Start of Selected excerpt

- Magic Beans
- Posts
- The iPhone's Creators Just Admitted What We All Know
The iPhone's Creators Just Admitted What We All Know
And why their honesty might be the key to getting AI right


© Winni Wintermeyer/FT
Hey everyone, it’s Cosmo.
Walk into any coffee shop, subway car, or waiting room, and you'll see the same scene: people hunched over glowing screens, thumb-scrolling through infinite feeds, completely disconnected from the world around them. I catch myself doing it too.
The iPhone gave us incredible power—the sum of human knowledge in our pocket, instant connection to anyone, anywhere. But it also gave us something we didn't bargain for: a mental health crisis.
Now, two people intimately connected to the iPhone's creation are speaking honestly about what they helped unleash. In a recent Financial Times interview, Jony Ive admits: "Many of us would say we have an uneasy relationship with technology at the moment. Humanity deserves better."

End of Selected excerpt
Start of Stored data

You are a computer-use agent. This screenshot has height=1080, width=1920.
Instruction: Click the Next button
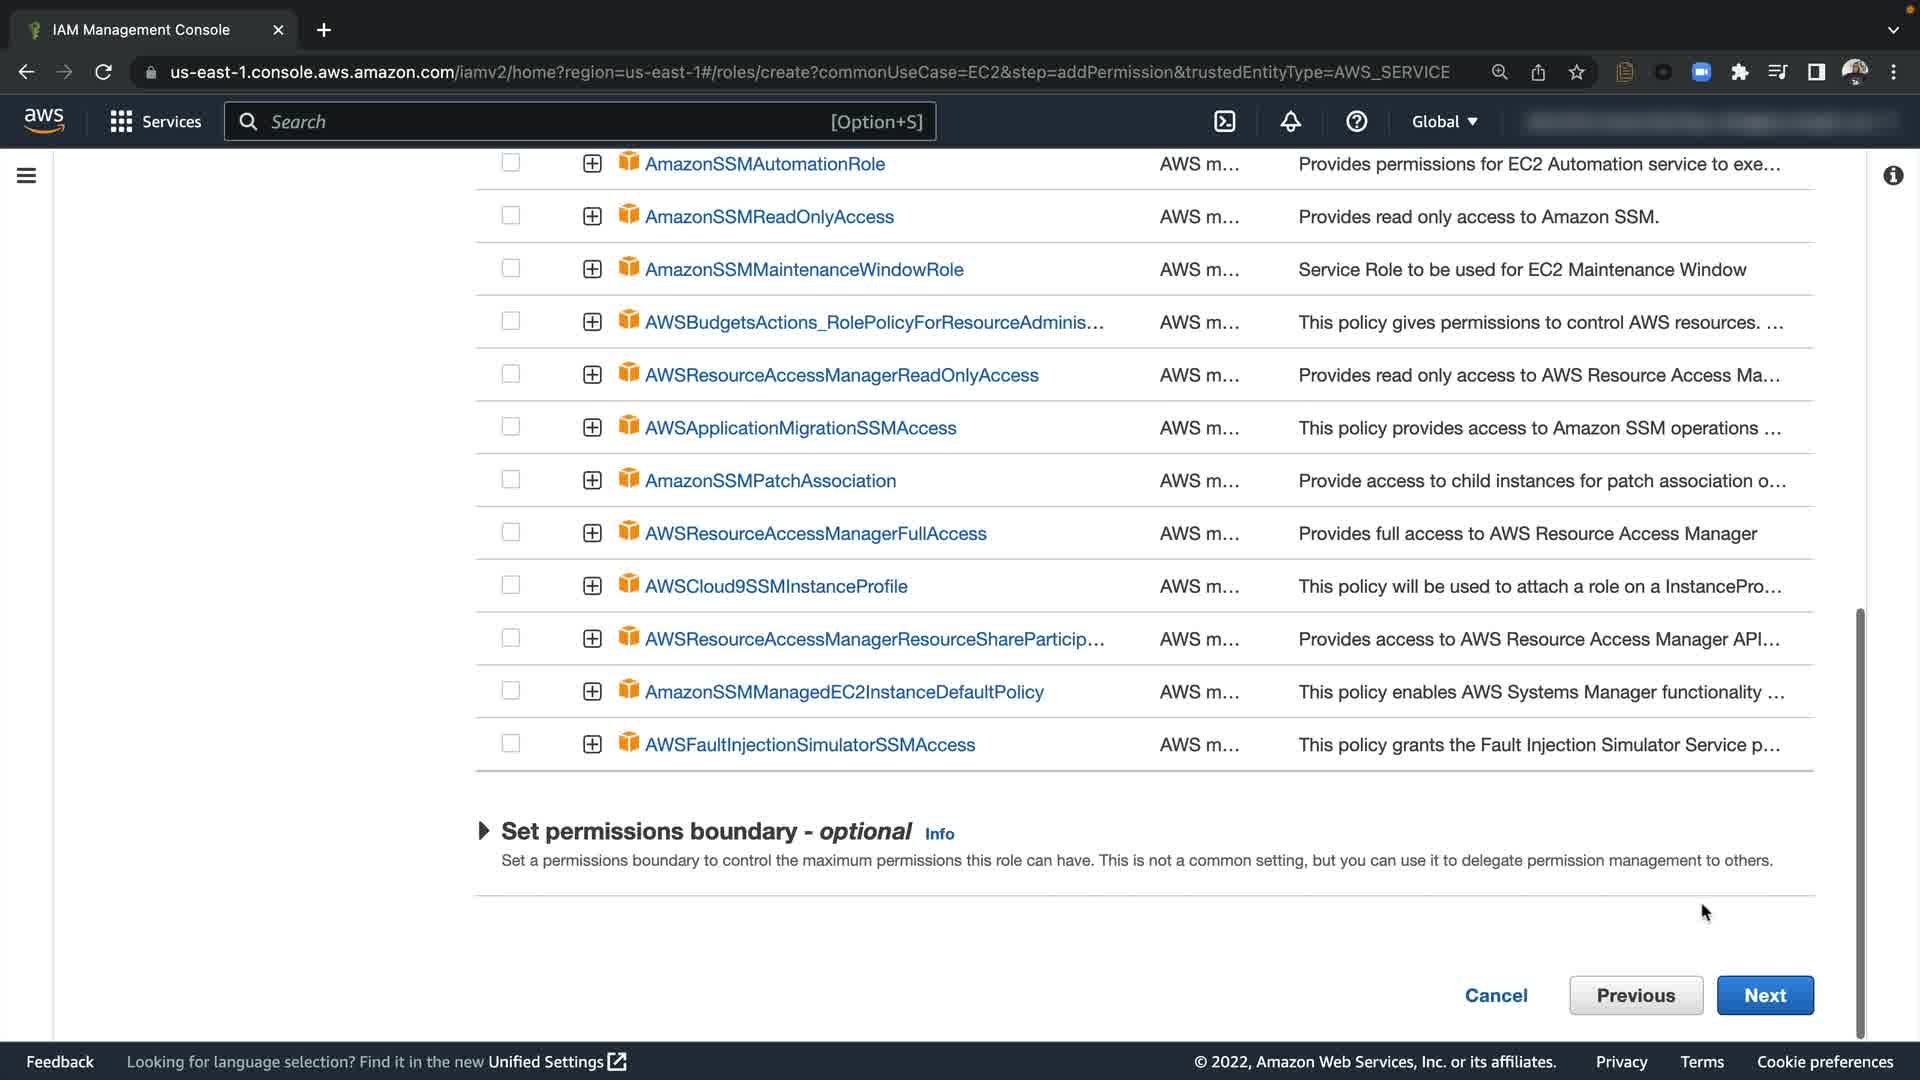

End of Stored data

Rewrite the post about the iPhone's creators, starting at "- Magic Beans" and ending at "doing it too.", putting "library" in place of "coffee shop". The listing isn't needed here.

- Magic Beans
- Posts
- The iPhone's Creators Just Admitted What We All Know
The iPhone's Creators Just Admitted What We All Know
And why their honesty might be the key to getting AI right


© Winni Wintermeyer/FT
Hey everyone, it’s Cosmo.
Walk into any library, subway car, or waiting room, and you'll see the same scene: people hunched over glowing screens, thumb-scrolling through infinite feeds, completely disconnected from the world around them. I catch myself doing it too.